The other fact that he needs to know is that you can multiply
anything by one and get the same amount: 1 x 23 = 23.
Next, tell him
that you can disguise the number one any way you want.
You can call it 100 – 99, or 23 over 23,
or 1/2 + 1/2. Be sure he knows that a fraction with a matching
top and bottom always equals one, whether you are talking
3 over 3 or a happy face over a happy face, or a roaring
lion over a roaring lion, or seventeen thousand over seventeen
thousand. The disguised ones you will be using are fractions
with matching numbers top and bottom. (Skip numerator and
denominator for the moment. Top and bottom are just as accurate.)

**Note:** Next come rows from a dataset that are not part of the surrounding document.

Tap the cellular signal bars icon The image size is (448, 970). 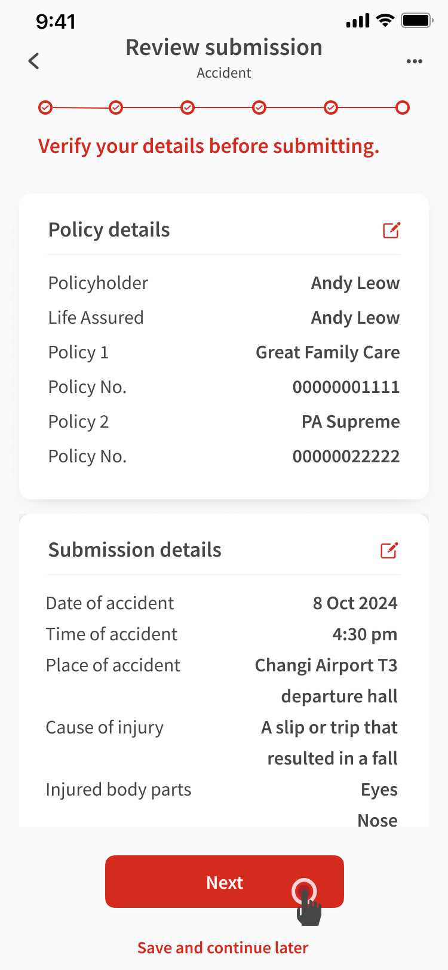[358, 22]
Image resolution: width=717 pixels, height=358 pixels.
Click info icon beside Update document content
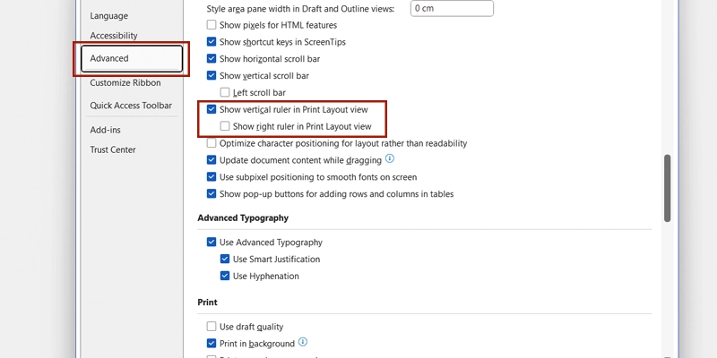(x=390, y=159)
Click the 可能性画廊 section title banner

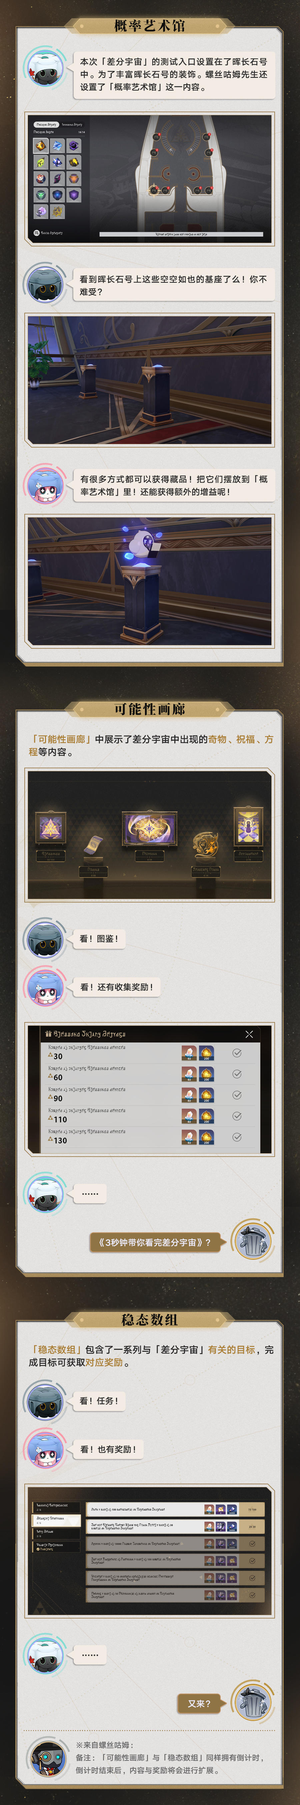click(x=149, y=709)
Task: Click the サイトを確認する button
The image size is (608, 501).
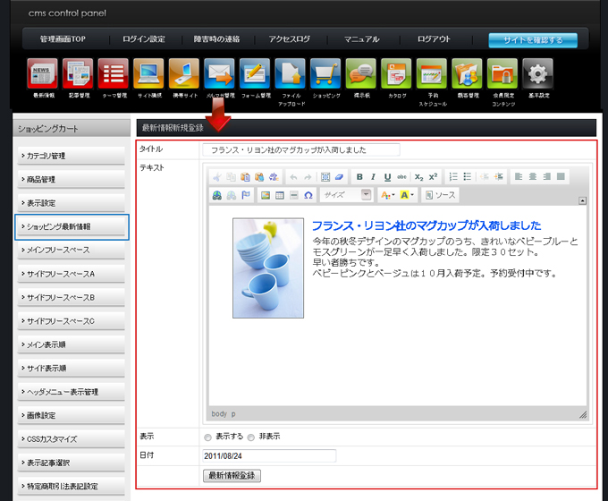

Show him that he can change the looks of any fraction
by multiplying it by some sort of disguised one: 1/2
x 4/4
= 4/8. (Write them with the divisor line horizontal,
not slanted.
I can’t do that on my computer.) Pick a few fractions
like 2/3 or 1/4 and have him put lots of disguises on them
by multiply them with different disguised ones. Now show
him that just as when he puts on a costume at Hallowe’en,
he looks different, he is still the same person inside. The
disguise doesn’t change him into somebody else. When
he puts a costume (disguise) on a fraction, he doesn’t
change the amount, just the looks.
That said, you
are ready to show him why he can’t add
1/2 with 3/5 with 2/3. They have different names (bottoms).
You have to pick some disguise that will turn them into fractions
with matching bottoms. Each one will need a different “costume”.
Make him write the problem out with the each disguised one
written next to its fraction so that he doesn’t
try to multiply just the bottoms and leave the tops
unchanged.
The next step,
of course, is to get rid of the disguises and find out
what the original fraction looked like
before you started monkeying with it. That needs
another newsletter,
which I will write if anybody wants me to. Teaching Tip:
I got some colored construction paper and cut an 8 inch
circle out of each color. Then I left the black circle whole,
cut the blue circle into halves, the pink one into quarters,
the tan one into eighths, the purple one into thirds, and
the chartreuse one into sixths. Now I called the whole
one my burnt pizza and the others by their colors. Each
fraction’s NAME was its color. Obviously you couldn’t
add two pinks to three purples and get either pink or purple.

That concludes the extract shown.